Would you reproduce each of the records below precisely, with the pictures left out?

[Screenshot grounding data]
________________________
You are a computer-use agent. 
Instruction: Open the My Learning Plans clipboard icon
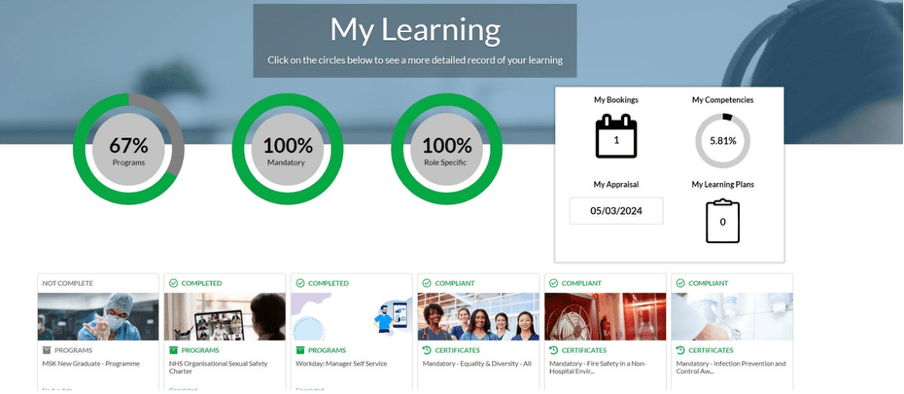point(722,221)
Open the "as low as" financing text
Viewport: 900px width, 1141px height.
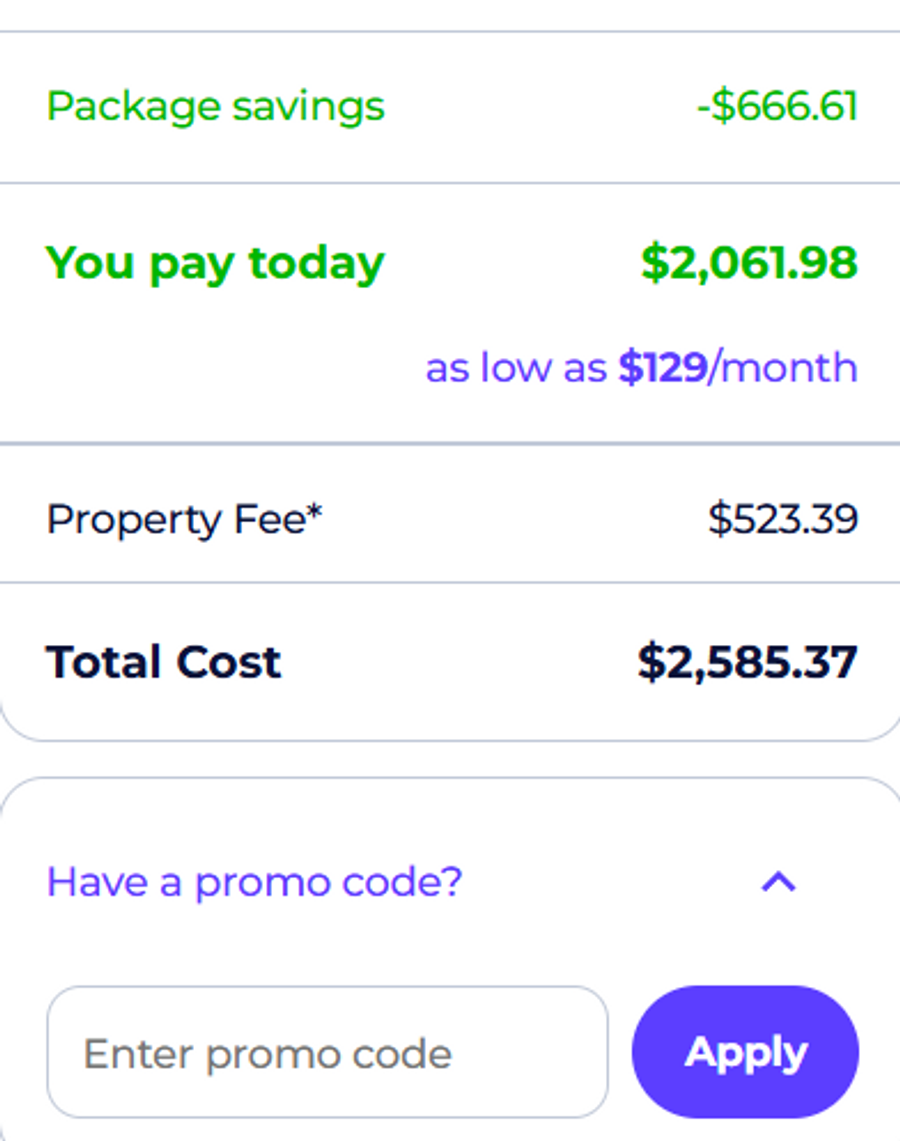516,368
________________________
**Written solution**
You are a computer-use agent. 
Instruction: Open the My Learning Plans clipboard icon
point(722,221)
Open the "as low as" financing text
Viewport: 900px width, 1141px height.
516,368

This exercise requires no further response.